Today, Hess cherishes her new-found life, savoring small moments, like going out to eat or watching movies with her daughter and granddaughters, spending time with her siblings with whom she’s now rebuilt bridges, and watching her great-grandson as he grows.
“When you’re in addiction, you give up everything for that drug,” Hess said. “When you give up that drug, you get back everything. The past year that I’ve been in recovery, I’ve gained back so much. I’ve got my family back.”
“I’ve got a good job, a car. Honestly, food tastes better, the air smells cleaner, you see so much clearer without all the drugs in your system,” she added. “It’s just—everything.”
In February, Bland County Sheriff Jason Ramsey learned from Hess’ probation officer that she would be graduating Smyth’s recovery court. Ramsey and a few of his deputies watched from the gallery of Bland County Circuit Court as Hess completed her final review and was released from probation.

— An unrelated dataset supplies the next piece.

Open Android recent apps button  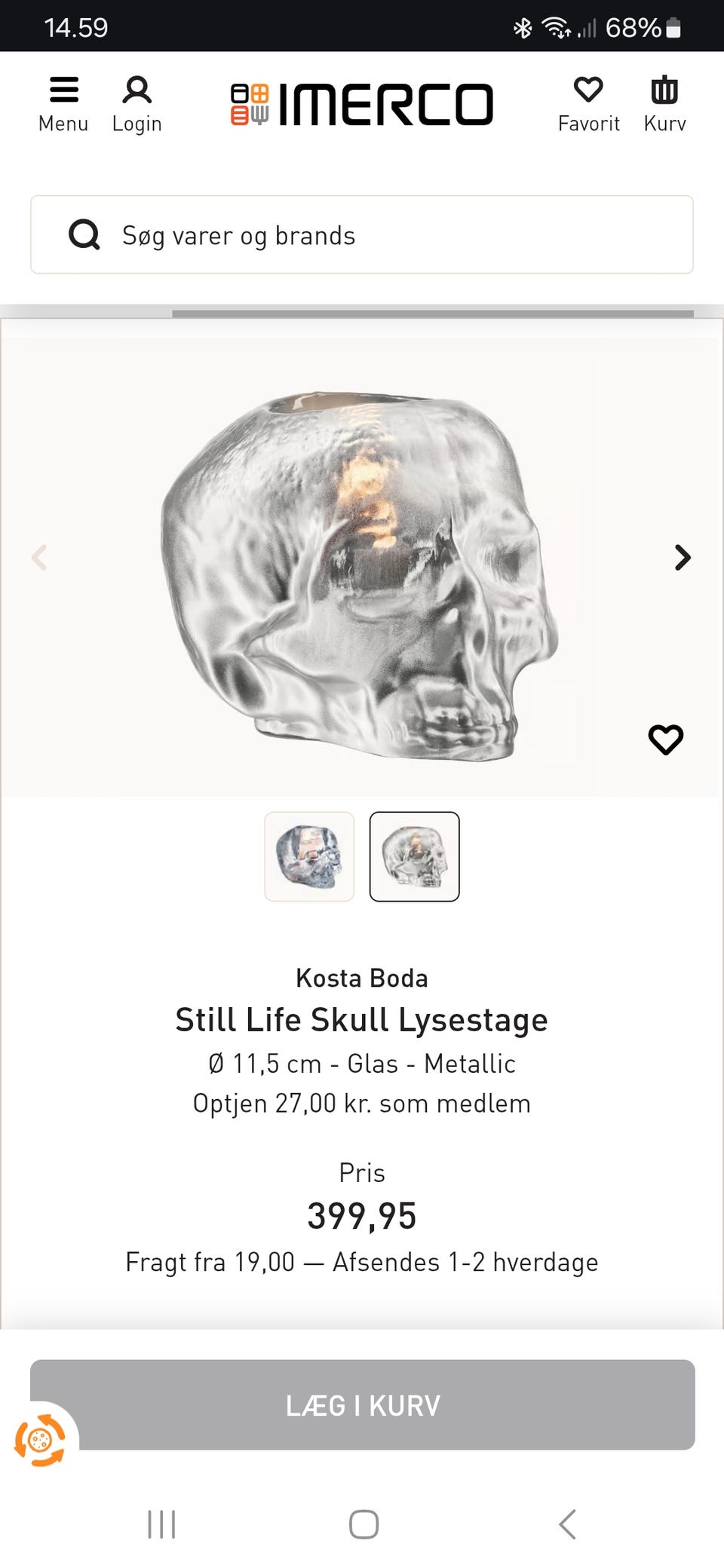pos(161,1524)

“We’re extremely proud of Judy,” Ramsey said. “She really buckled down and done terrific on that. It’s just a world of difference from where she was a few years ago. She’s really done a complete change in her life and you can tell that she’s a lot happier.”

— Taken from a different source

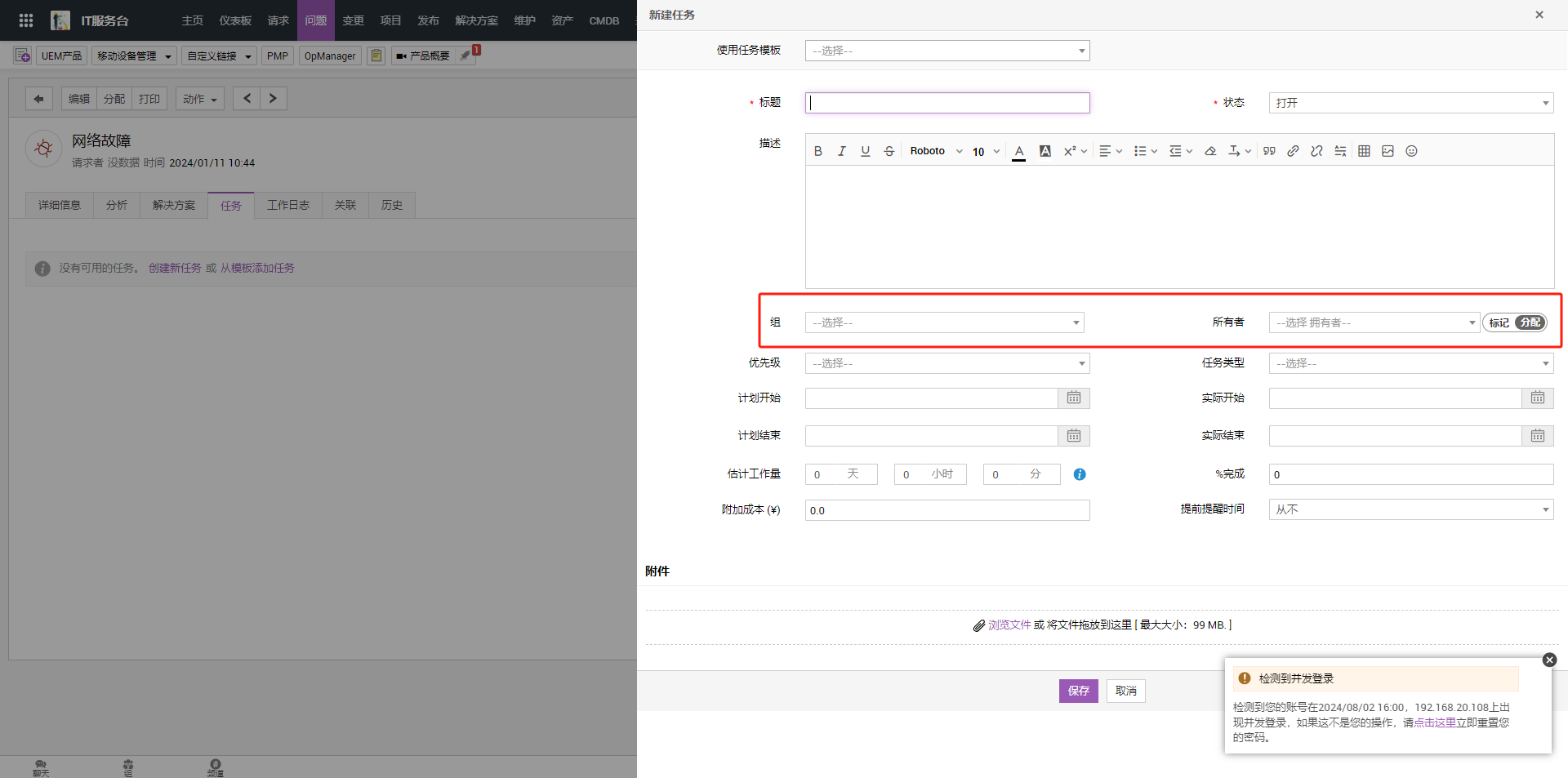Click the 保存 button
Image resolution: width=1568 pixels, height=778 pixels.
pos(1078,691)
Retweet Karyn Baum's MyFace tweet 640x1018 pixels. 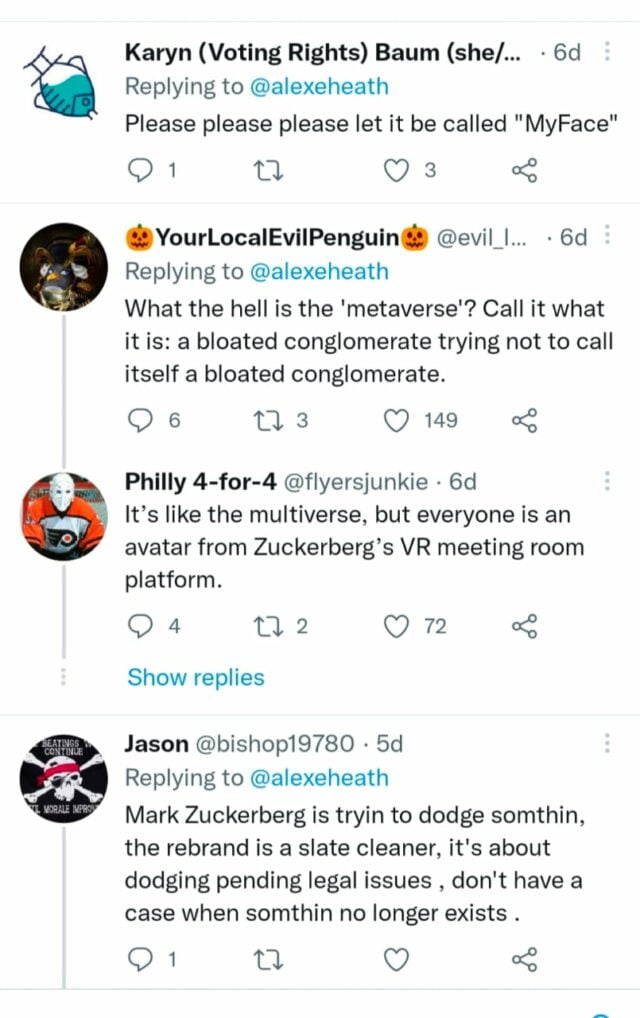pyautogui.click(x=270, y=171)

While it was within only her power to build a life in recovery, Hess also credits the support of the recovery court team, her daughter and other family members, and late friend Barbara Wyatt, who she met at the Hadassah House, with her success. She’s also grateful to the Hadassah House for the support they showed her, and to her employer, MEC, a second-chance company, for taking a chance on her.
Upon her completion of the recovery court program, Hess was released from probation in Smyth County. On Thursday, she’ll go before a Wythe County judge, who will release her from her probation term in that county, marking the first time in more than 20 years she’s not been under supervision.
“I’ll be done with it,” she said. “But even though I am free and clear—no supervision, no drug tests, nobody watching over my shoulder—it still doesn’t matter. I’ve got everything now. I’m not going to lose it again.”
Moving forward, Hess hopes others can find hope and inspiration through her story. She plans to seek out advocacy opportunities and will take the first step in the near future with her daughter as they plan to take part in a presentation for a local church group.